■ INFORMATION PROVIDED ■
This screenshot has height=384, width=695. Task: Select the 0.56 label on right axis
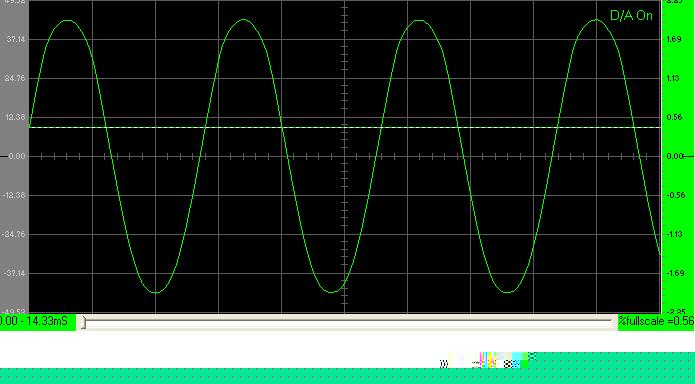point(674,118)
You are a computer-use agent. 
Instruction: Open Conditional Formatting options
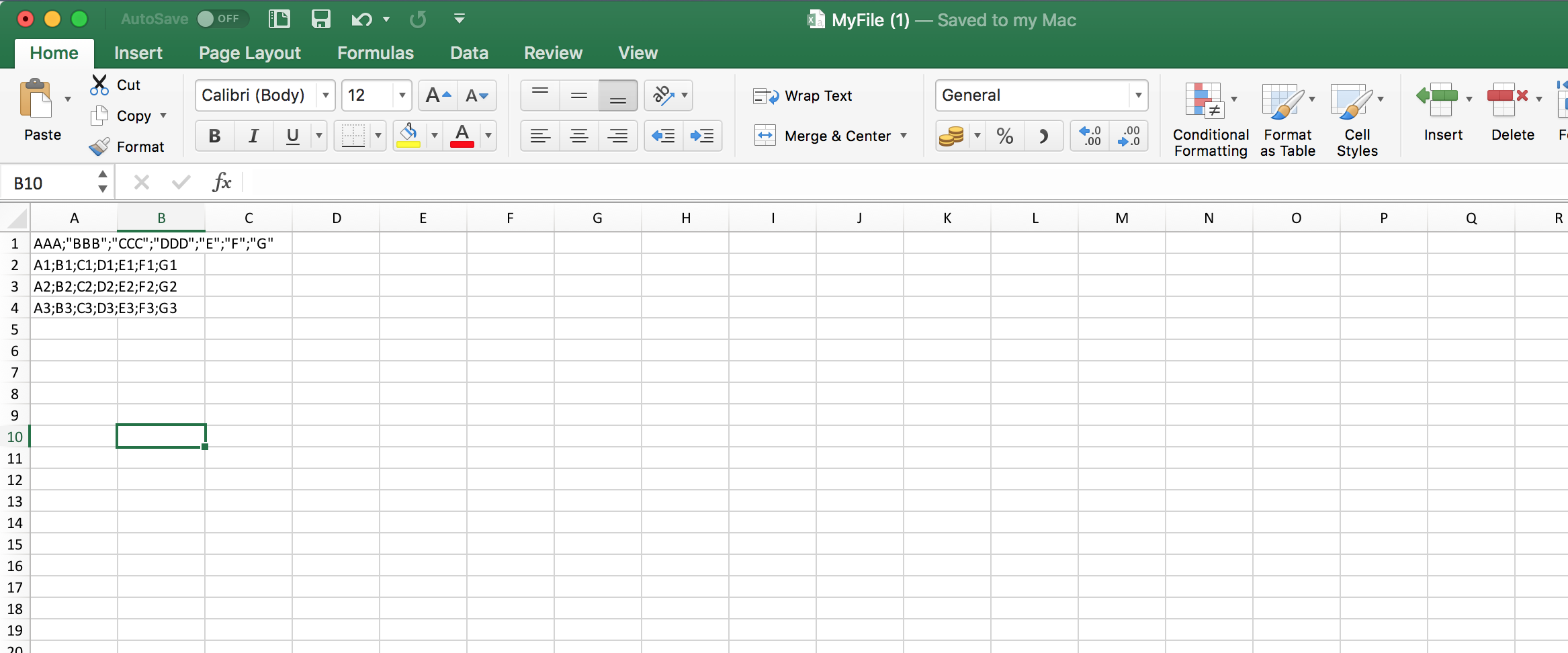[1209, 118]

■ WORK TO COMPLETE ■
Could you write out the items again, starting at the line that contains "You are a computer-use agent." and ending at the end of the items, with each coordinate in the answers shifted up by 110? Leave the pictures out.

■ RESULT BELOW ■
You are a computer-use agent. 
Instruction: Open Conditional Formatting options
[1319, 228]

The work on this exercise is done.